··· Entries supplied
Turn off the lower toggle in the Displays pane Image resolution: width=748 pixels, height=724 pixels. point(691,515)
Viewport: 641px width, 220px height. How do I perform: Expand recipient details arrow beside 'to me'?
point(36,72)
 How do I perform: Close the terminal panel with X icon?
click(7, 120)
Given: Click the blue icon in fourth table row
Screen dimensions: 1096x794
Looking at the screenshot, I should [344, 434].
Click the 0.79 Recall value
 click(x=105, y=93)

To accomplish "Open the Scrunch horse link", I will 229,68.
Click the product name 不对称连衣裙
······
··· Entries supplied
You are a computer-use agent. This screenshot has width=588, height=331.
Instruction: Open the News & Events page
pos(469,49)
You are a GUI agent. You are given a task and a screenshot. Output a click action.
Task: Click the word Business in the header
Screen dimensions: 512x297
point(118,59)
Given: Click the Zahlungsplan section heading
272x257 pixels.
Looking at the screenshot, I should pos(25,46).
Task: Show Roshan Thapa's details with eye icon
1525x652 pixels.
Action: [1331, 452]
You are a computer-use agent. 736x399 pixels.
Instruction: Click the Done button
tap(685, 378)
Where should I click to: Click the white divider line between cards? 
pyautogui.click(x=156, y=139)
······
* [Requirement]:
Which lines above run from the one containing "Turn off the" to the one containing "Click the product name 不对称连衣裙"? Give them again exactly, both ends included.

* [Response area]:
Turn off the lower toggle in the Displays pane Image resolution: width=748 pixels, height=724 pixels. point(691,515)
Viewport: 641px width, 220px height. How do I perform: Expand recipient details arrow beside 'to me'?
point(36,72)
 How do I perform: Close the terminal panel with X icon?
click(7, 120)
Given: Click the blue icon in fourth table row
Screen dimensions: 1096x794
Looking at the screenshot, I should [344, 434].
Click the 0.79 Recall value
 click(x=105, y=93)

To accomplish "Open the Scrunch horse link", I will 229,68.
Click the product name 不对称连衣裙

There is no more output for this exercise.